Es ist grundsätzlich denkbar, dass auch im Landkreis Darmstadt-Dieburg Personen im Rahmen einer Eingliederungsmaßnahme an Computerkursen teilgenommen haben, obwohl sie weder Lesen noch Schreiben konnten und dass dieser Umstand erst in dieser konkreten Schulungssituation offenbar wurde. Es liegen allerdings keine Erkenntnisse über konkrete Fallzahlen vor.

 

 

5.      Wie viele Analphabeten im Landkreis sind arbeitslos?

 

Der Analphabetismus wird nicht statistisch erfasst, so dass demzufolge auch keine Aussage darüber getroffen werden kann, wie viele Analphabeten im Landkreis Darmstadt-Dieburg arbeitslos sind.

 

 

6.      Hat die Kreisverwaltung und wenn ja, wann und in welcher Höhe Mittel beantragt

 

a)      aus dem „Grundbildungspaket“,

Bund und Länder planen einen "Grundbildungspakt". Die Maßnahmen und Finanzierung sind noch nicht konkret.

Jedoch gibt es einen Förderschwerpunkt zur Grundbildung ausgehend vom Bund. Dieser bezieht sich auf die Erarbeitung von Konzepten, Schulung von Lehrkräften und die Ansprache von Mittlerpersonen in Wirtschaft und Bildung. Das reine Kursangebot wird nicht gefördert. Die VHS des Landkreises ist im Rahmen der Dachverbände des Deutschen VHS Verbandes und des Hess. VHS Verbandes mit dem Thema Grundbildung befasst. Es werden dort von den VHSen gemeinsame Strategien und Konzepte gerade entwickelt.

 

b)      aus der „Weiterbildungsprämie für Alphabetisierungskurse“,

Die Bildungsprämie wird nicht für ein Kursangebot ausgestellt, sondern spezifisch für die Person. Die geförderte Weiterbildung muss einen Berufsbezug aufweisen.  Ein Lese- und Schreibkurs kann dann im Einzelfall auch gefördert werden.
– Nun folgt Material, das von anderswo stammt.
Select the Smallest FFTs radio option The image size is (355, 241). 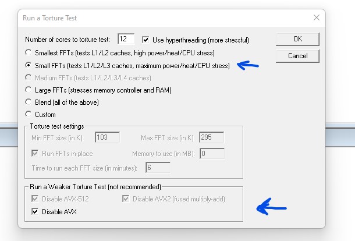click(x=29, y=54)
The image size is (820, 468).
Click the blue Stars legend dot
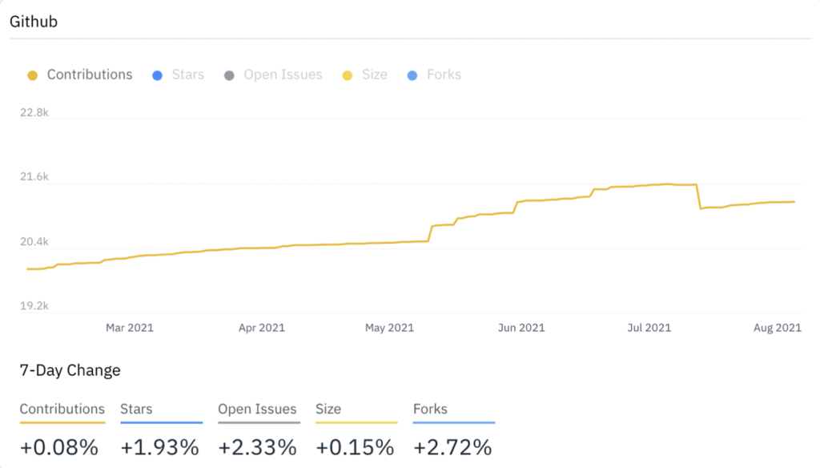click(x=158, y=75)
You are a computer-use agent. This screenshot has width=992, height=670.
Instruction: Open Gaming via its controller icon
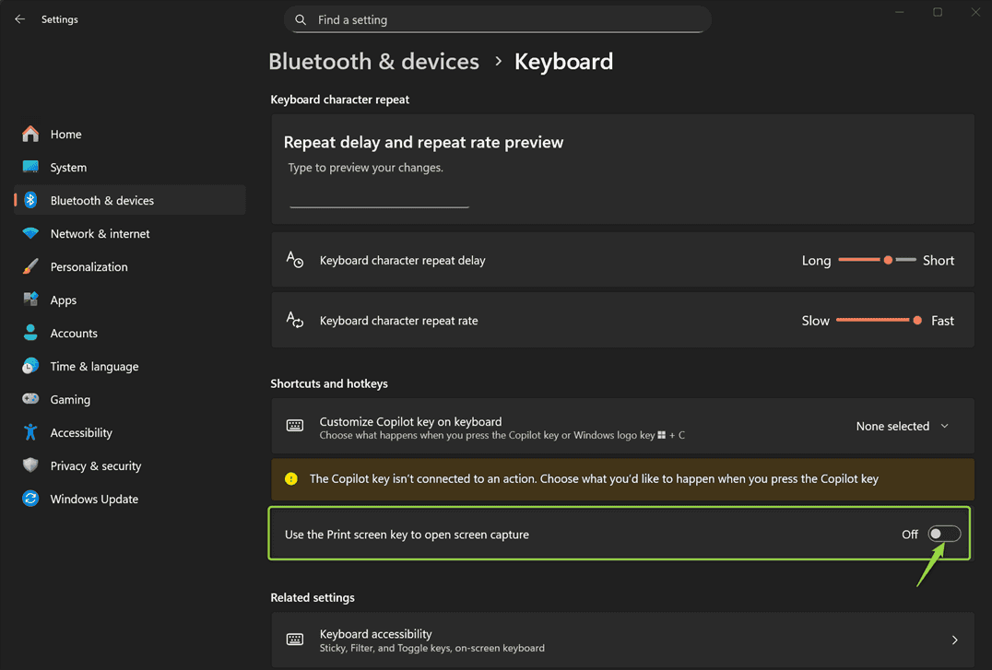tap(30, 400)
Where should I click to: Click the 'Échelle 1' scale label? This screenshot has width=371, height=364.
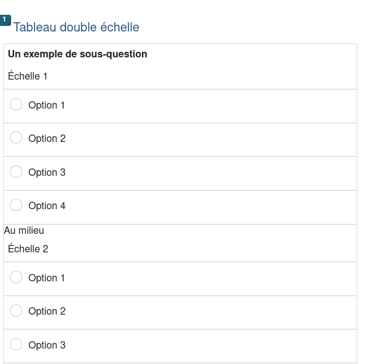pyautogui.click(x=28, y=77)
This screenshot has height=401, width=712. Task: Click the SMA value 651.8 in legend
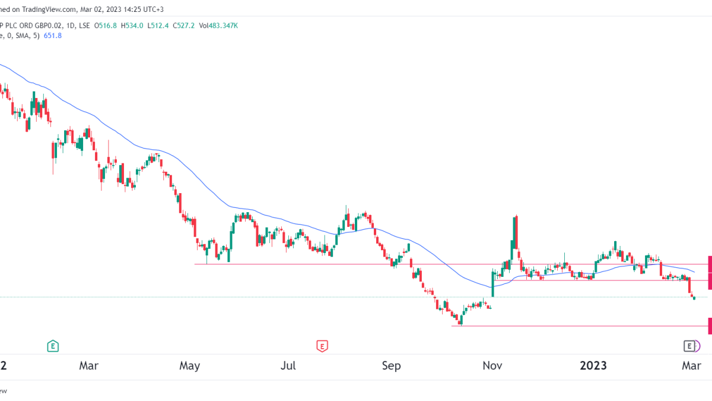(52, 36)
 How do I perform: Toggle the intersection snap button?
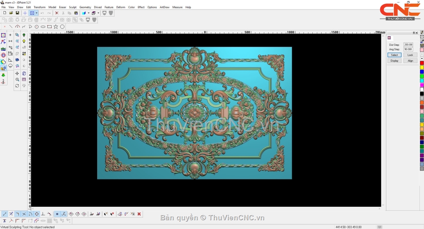click(x=24, y=214)
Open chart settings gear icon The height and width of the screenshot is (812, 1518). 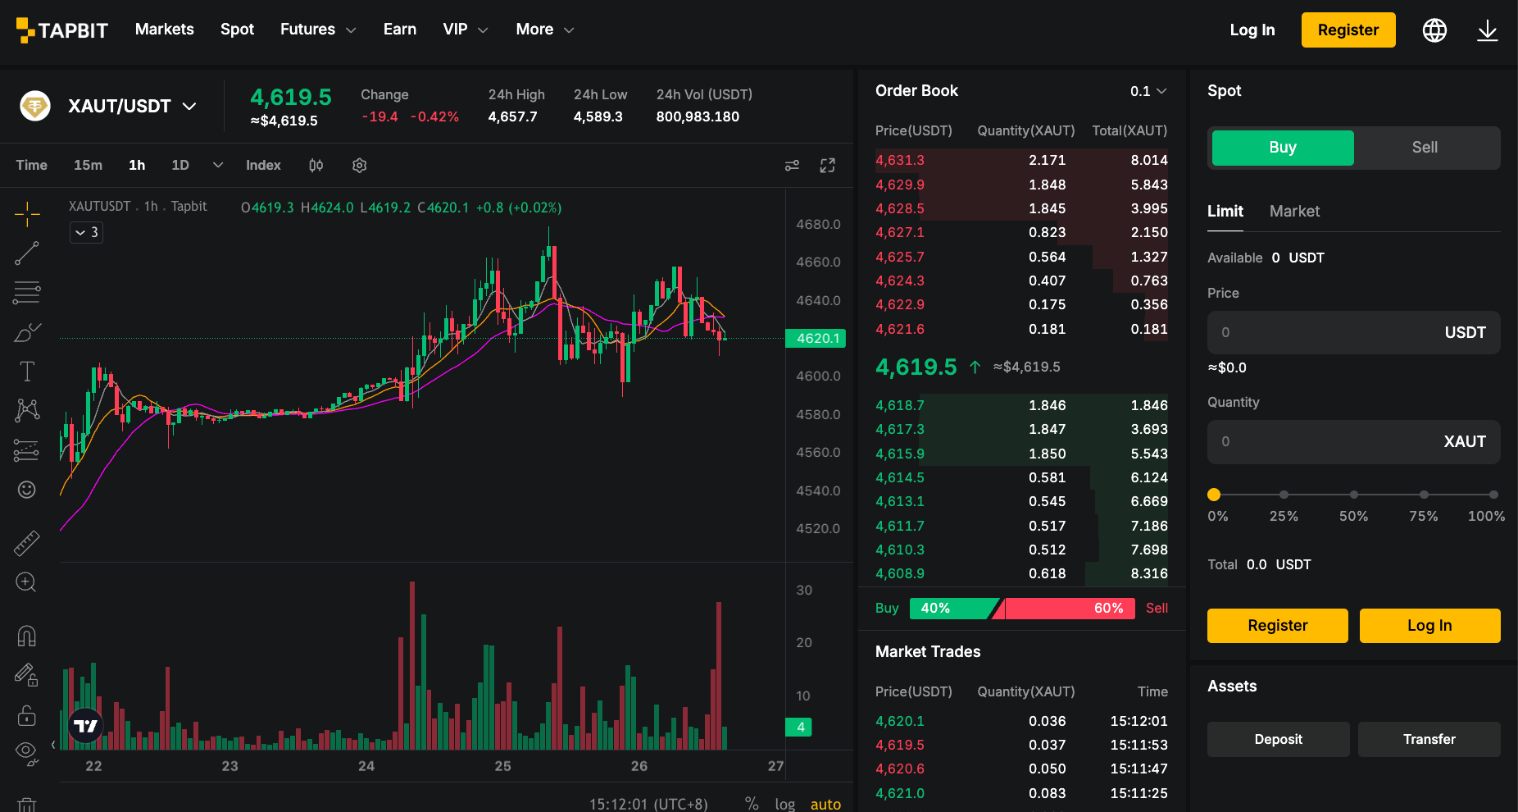359,166
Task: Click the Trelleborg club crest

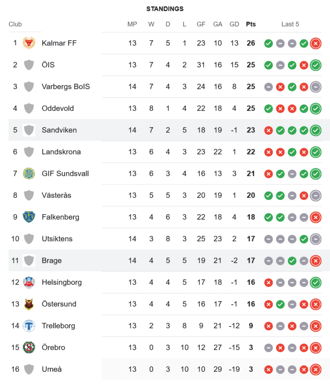Action: click(x=29, y=326)
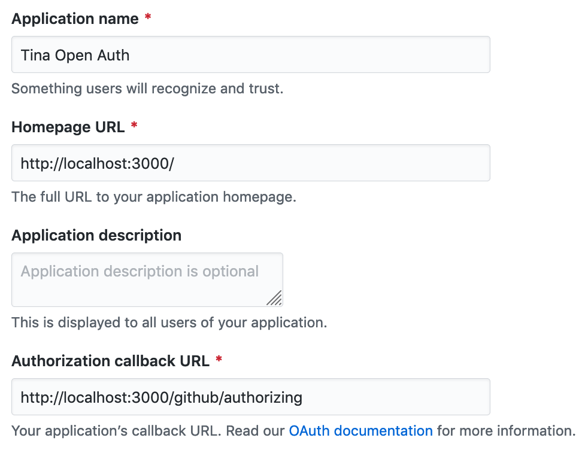588x450 pixels.
Task: Click the 'Application description' label
Action: [x=96, y=235]

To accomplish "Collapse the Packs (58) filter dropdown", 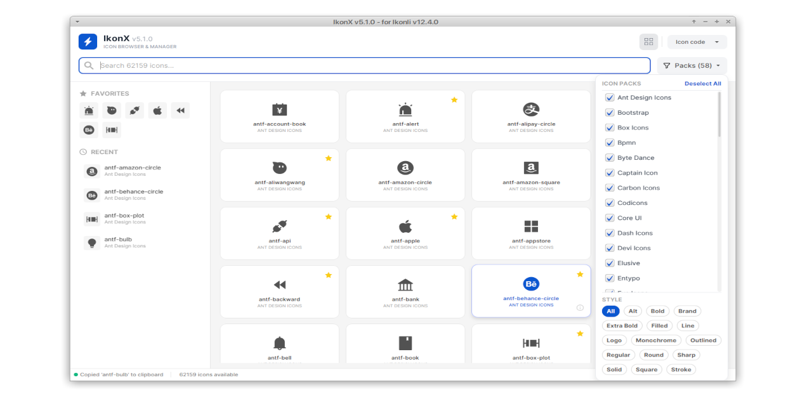I will point(691,65).
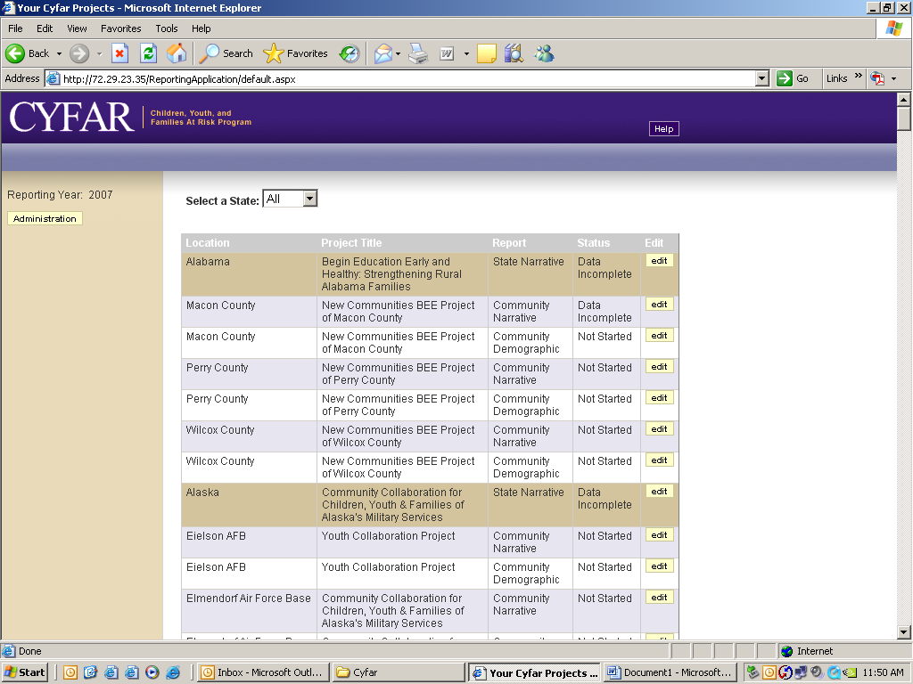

Bei den Förderinstrumenten Qualifizierungsscheck (für ungelernte Personen mit niedrigem Verdienst) werden nur Maßnahmen gefördert, die in direktem Bezug zu der Tätigkeit stehen. Allgemeine Grundbildung ist ausgeschlossen.

 

c)      aus den zusätzlichen 26-Mio. Euro des Programms „Lesestart“ der

Bundesstiftung Lesen oder

Das Programm Lesestart ist ein Programm des Bundesministeriums für Bildung und Forschung. Es richtet sich an Kinderärzte, Bibliotheken, Kindertagesstätten und Grundschulen.

 

d)      aus dem mit 400 Mio. Euro ausgestatteten Programm für verstärkte

Sprachförderung in Kitas ?

Es ist nicht klar, welches von mehreren, momentan parallel laufenden, bzw. in Planung befindlichen Förderprogrammen der Fragesteller meint. Förderangebote richten sich regelhaft unmittelbar an die Träger von Einrichtungen. Eine Beteiligung des Kreises ist hierbei nicht vorgesehen. So wurde der Verwaltung des Jugendamtes auch im Zuge von Besprechungen auf Leitungsebene mit Fachkräften aus Kindertageseinrichtungen bekannt, dass neun Einrichtungen aus dem Landkreis das Sprachförderprogramm des Bundes ("Frühe Chancen") nutzen.

Es ist hier auch bekannt, dass auf der Basis einer FDP-Initiative ein Modell "Qualifizierte Schulvorbereitung - QSV" eingeführt werden soll. Voraussetzung hierfür sei, dass Antrag stellende Einrichtungen wiederum das Kinder Sprach Screening "KiSS" verbindlich anwenden. Die Bewerbung muss hier gemeinsam mit einer Grundschule erfolgen. Auch das Einschätzungsinstrument  "Kompetenzen und Interessen von Kindern - KOMPIK" muss angewandt werden.